Encerrada en las fronteras nacionales, la expansión mexicana comenzaba a ahogarse a sí misma. Las empresas con éxito se beneficiaban de una política económica extraordinariamente generosa, que subsidiaba gran parte de la infraestructura y que mantuvo aranceles y regulaciones que la libraban de competencias foráneas.

Muchos empresarios dejaron, precisamente, de emprender. No tenían necesidad de arriesgar porque el proteccionismo estatal les aseguraba servicios básicos, mercado cautivo y, por añadidura, impuestos bajos.

 

Auspicio presidencial

No era sorprendente que hubiera quienes, en tales condiciones se regocijaran ante el “milagro mexicano”.

De hecho, el empresario más acaudalado de nuestra historia llegó a esa posición gracias a una discutible derivación de aquellos años de éxito garantizado y mercado resguardado para la industria mexicana. Carlos Slim transitó de la especulación financiera al señorío de la telecomunicaciones gracias a la decisión del presidente Carlos Salinas en 1990 para transferirle Teléfonos de México a costo de ganga.
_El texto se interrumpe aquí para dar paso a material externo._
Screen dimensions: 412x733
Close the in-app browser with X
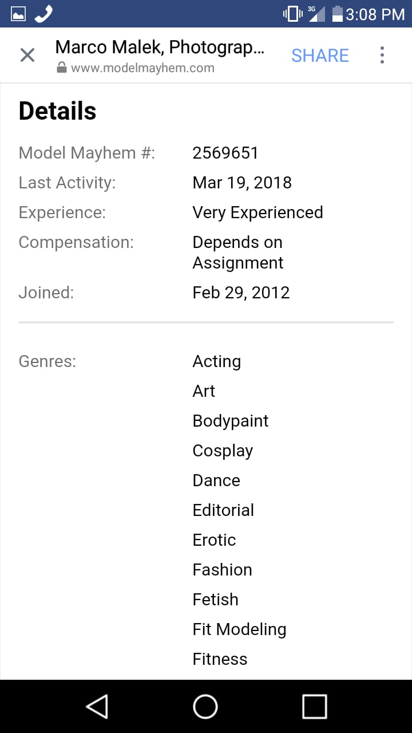27,55
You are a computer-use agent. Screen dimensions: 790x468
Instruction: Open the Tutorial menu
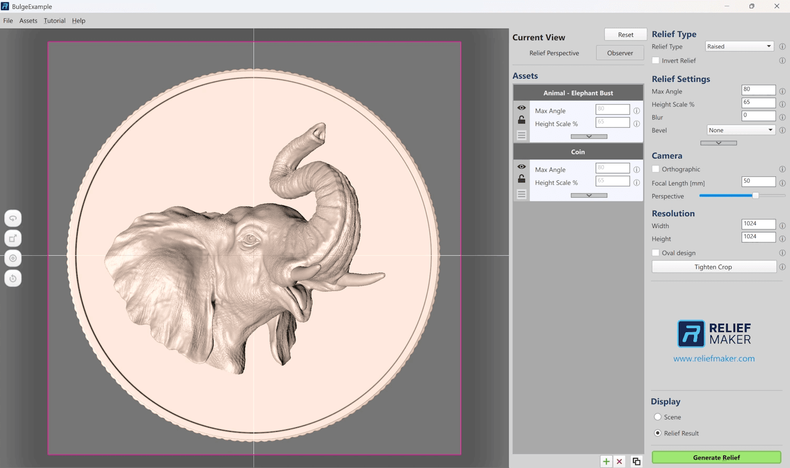pos(55,21)
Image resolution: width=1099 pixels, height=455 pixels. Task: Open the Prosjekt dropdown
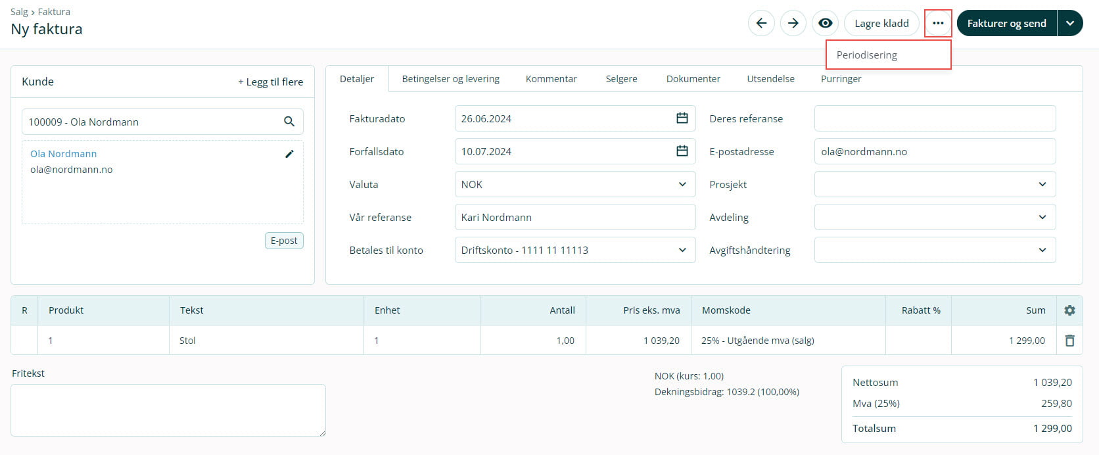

Ya no eran los años del milagro mexicano pero aquella decisión, insertada en las más autoritarias costumbres del presidencialismo mexicano, hizo de Slim el hombre más adinerado de América Latina. Según el periodista Rafael Rodríguez Castañera, el Grupo Carso adquirió por 442.8 millones de dólares el control de Telmex que tenía un valor oficial estimado en más de 7 mil millones de dólares (Operación Telmex. Contacto en el poder. Grijalbo, México, 1995).

Al presidente Salinas, como parte de una estrategia que posiblemente tenía aristas virtuosas pero que fue insuficiente, le interesaba que el país tuviera empresarios poderosos, capaces de competir con los que llegarían de otras latitudes. Pero a la postre no hubo varios empresarios de ese corte sino uno solo. Y en gran medida la fuerza económica de Slim se ha debido al monopolio que ha ejercido sobre la telefonía local en nuestro país.

 

Interesados aplausos

Quizá por eso, ahora que se acerca la apertura de todos los servicios de la telefonía en México, a Carlos Slim le interesa que el país regrese a los tiempos de las empresas protegidas y las fronteras impermeables a la competencia.

La elegía que el propietario de Telmex hizo de la política económica entre 1940 y 1970 fue tomada con exiguo contexto crítico y en algunos medios, fue aplaudida como si se tratara de la solución providencial a los problemas mexicanos de nuestros días. El Grupo Carso constituye hoy el principal anunciante en la prensa y la radiodifusión mexicanos.

Por supuesto, las orientaciones que tuvo la economía mexicana en los gobiernos de Luis Echeverría y José López Portillo y, con otros sesgos, a partir del sexenio de Miguel de la Madrid, también tienen rasgos profundamente discutibles. Pero no por rechazarlos es preciso retornar a los tiempos del inequitativo desarrollo estabilizados.

Por supuesto en la economía, como en tantas otras asignaturas, México necesita cambios. Pero en la definición de un nuevo modelo, hay que tener cuidado para que no nos deslumbre la interesada glorificación de un pasado ya superado y harto discutible.